● **Exercise description**
Take the material below and reproduce, word for word, only the lines from the line with "Task: Toggle 必选 checkbox under 身份证反面照" through the line with "Select Use Default".

● **Provided entries**
>>>>>

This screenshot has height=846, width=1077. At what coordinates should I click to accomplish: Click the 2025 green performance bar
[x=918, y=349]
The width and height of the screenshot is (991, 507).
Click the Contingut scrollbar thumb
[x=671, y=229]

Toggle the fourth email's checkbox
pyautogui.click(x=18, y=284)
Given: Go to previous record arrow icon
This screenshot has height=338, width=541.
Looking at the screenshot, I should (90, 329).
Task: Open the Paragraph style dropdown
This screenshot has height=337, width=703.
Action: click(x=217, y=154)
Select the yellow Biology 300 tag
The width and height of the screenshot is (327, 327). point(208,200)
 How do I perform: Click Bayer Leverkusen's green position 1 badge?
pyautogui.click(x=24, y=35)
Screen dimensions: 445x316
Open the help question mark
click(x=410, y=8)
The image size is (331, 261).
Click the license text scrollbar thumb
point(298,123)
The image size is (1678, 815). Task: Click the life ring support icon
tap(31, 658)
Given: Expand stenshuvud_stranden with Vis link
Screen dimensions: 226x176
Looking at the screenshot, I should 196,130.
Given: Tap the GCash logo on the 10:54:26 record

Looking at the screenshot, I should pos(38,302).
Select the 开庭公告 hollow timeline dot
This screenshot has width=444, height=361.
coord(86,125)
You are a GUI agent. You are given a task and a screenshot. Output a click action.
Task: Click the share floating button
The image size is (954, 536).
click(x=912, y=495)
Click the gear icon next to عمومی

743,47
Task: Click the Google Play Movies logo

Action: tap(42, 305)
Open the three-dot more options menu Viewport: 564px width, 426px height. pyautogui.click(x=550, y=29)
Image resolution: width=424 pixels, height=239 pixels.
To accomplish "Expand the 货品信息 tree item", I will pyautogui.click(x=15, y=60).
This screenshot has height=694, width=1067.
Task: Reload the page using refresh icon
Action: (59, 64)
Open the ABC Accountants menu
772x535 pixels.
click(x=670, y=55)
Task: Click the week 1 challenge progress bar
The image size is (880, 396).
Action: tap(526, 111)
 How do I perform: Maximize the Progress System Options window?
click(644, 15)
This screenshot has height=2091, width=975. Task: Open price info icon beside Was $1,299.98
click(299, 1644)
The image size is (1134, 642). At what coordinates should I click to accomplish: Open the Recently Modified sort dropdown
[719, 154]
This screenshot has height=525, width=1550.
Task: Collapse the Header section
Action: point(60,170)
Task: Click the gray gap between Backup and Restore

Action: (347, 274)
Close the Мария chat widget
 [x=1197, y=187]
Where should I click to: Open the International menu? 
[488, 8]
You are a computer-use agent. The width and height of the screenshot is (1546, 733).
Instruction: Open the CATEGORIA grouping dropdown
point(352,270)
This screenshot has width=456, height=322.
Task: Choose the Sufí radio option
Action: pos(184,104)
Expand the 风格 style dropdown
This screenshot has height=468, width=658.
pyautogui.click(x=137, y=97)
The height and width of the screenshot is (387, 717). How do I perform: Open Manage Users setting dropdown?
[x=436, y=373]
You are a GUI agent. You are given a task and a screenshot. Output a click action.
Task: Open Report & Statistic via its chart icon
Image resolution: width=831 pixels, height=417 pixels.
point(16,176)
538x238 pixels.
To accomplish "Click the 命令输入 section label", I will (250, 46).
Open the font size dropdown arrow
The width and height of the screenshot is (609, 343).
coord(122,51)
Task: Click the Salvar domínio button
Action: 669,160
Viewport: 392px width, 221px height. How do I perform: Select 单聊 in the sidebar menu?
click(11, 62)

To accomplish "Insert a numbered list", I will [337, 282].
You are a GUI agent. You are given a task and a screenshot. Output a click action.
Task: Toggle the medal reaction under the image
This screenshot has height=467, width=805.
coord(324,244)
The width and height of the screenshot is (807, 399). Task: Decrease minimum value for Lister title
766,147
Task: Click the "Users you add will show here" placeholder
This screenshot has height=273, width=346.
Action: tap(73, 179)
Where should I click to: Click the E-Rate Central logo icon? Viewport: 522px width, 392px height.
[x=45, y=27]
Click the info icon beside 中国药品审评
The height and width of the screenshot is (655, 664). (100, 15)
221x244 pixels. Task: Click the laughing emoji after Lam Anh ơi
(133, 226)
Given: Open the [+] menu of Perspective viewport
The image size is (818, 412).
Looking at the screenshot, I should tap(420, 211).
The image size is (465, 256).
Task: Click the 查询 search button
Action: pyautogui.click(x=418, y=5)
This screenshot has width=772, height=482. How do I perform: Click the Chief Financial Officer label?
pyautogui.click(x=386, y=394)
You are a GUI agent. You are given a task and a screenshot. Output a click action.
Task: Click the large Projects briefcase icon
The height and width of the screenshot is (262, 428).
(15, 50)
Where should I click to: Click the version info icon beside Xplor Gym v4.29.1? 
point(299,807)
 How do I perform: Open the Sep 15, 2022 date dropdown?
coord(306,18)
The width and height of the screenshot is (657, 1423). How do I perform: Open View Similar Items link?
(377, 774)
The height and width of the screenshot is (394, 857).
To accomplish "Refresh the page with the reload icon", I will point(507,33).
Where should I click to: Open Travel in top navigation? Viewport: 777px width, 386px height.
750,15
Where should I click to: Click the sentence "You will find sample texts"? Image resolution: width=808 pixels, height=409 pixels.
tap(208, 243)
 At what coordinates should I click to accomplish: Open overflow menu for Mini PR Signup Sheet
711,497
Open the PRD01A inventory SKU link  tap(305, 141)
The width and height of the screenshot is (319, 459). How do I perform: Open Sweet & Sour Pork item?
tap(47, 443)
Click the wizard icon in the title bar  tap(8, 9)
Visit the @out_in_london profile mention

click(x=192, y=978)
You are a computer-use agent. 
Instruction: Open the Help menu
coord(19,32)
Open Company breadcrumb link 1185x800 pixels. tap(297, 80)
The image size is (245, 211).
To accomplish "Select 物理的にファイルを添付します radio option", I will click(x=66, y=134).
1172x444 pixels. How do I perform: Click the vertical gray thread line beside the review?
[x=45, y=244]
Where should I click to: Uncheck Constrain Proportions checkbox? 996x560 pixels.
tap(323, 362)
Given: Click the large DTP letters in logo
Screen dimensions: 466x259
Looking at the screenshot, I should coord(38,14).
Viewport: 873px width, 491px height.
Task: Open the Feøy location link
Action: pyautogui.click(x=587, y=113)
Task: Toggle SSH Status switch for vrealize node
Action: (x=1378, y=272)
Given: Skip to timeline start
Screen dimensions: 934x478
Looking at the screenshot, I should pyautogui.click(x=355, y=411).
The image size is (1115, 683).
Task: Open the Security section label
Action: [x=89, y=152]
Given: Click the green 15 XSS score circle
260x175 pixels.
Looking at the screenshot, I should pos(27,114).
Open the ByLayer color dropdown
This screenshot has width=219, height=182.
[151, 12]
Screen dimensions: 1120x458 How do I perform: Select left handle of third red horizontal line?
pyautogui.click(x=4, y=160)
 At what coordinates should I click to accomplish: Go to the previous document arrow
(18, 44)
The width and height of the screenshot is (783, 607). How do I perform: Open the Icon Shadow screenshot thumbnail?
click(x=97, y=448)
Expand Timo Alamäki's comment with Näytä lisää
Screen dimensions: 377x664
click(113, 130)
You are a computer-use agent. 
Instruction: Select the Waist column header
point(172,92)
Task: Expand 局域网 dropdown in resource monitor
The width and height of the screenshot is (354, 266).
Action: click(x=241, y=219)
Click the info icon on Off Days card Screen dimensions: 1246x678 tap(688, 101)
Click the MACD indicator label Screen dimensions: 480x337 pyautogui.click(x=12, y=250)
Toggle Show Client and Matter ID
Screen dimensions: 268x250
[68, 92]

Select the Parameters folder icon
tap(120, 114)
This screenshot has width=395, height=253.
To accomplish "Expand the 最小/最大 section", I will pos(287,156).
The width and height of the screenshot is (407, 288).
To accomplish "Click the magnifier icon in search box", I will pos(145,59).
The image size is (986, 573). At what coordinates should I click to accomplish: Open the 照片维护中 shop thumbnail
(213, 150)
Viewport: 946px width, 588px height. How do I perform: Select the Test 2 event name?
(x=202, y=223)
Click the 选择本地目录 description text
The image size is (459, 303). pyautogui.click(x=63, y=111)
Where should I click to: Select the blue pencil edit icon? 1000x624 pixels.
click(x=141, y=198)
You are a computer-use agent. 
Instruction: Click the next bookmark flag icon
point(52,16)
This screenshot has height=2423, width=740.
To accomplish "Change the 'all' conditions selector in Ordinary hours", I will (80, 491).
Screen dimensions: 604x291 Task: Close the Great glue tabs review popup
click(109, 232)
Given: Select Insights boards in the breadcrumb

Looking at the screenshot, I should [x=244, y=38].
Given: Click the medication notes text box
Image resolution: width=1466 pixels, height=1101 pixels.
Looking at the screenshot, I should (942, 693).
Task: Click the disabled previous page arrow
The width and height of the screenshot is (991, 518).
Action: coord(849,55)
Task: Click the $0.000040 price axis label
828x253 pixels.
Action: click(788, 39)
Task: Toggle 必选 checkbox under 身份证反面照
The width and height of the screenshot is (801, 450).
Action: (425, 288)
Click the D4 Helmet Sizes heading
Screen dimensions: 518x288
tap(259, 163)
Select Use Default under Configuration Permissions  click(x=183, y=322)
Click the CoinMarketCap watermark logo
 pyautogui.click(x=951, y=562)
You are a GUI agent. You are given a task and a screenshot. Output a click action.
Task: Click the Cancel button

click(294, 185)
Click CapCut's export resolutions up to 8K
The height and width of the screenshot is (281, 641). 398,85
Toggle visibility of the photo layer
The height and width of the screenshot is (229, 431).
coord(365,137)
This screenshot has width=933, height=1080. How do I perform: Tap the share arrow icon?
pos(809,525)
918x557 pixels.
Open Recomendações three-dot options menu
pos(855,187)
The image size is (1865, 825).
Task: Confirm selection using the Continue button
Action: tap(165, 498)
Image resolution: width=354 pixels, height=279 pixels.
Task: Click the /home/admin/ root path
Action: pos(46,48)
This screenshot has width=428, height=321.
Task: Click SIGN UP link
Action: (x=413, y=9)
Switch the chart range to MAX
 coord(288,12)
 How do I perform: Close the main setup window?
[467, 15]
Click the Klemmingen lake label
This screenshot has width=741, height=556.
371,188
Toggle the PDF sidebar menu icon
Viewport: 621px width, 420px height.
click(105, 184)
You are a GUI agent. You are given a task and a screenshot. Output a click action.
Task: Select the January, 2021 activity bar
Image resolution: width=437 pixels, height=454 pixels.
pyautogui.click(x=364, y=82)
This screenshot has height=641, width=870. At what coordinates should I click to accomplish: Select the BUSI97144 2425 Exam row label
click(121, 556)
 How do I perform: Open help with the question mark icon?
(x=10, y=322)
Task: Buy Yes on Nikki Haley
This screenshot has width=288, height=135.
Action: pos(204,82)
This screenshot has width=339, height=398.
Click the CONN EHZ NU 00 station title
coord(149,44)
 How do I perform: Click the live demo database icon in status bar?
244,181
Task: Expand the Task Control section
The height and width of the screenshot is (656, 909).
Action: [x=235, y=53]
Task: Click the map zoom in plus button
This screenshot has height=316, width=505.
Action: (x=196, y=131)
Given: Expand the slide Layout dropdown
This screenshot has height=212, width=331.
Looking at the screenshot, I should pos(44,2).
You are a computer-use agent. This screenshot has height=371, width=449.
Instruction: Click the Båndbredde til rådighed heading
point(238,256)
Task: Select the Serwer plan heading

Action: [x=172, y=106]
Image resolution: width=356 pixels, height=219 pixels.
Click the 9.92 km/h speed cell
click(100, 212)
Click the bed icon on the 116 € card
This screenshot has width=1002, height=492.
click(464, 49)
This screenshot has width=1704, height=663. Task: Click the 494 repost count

<<<<<

● **Response for this exercise**
Task: Toggle 必选 checkbox under 身份证反面照
The width and height of the screenshot is (801, 450).
Action: (425, 288)
Click the D4 Helmet Sizes heading
Screen dimensions: 518x288
tap(259, 163)
Select Use Default under Configuration Permissions  click(x=183, y=322)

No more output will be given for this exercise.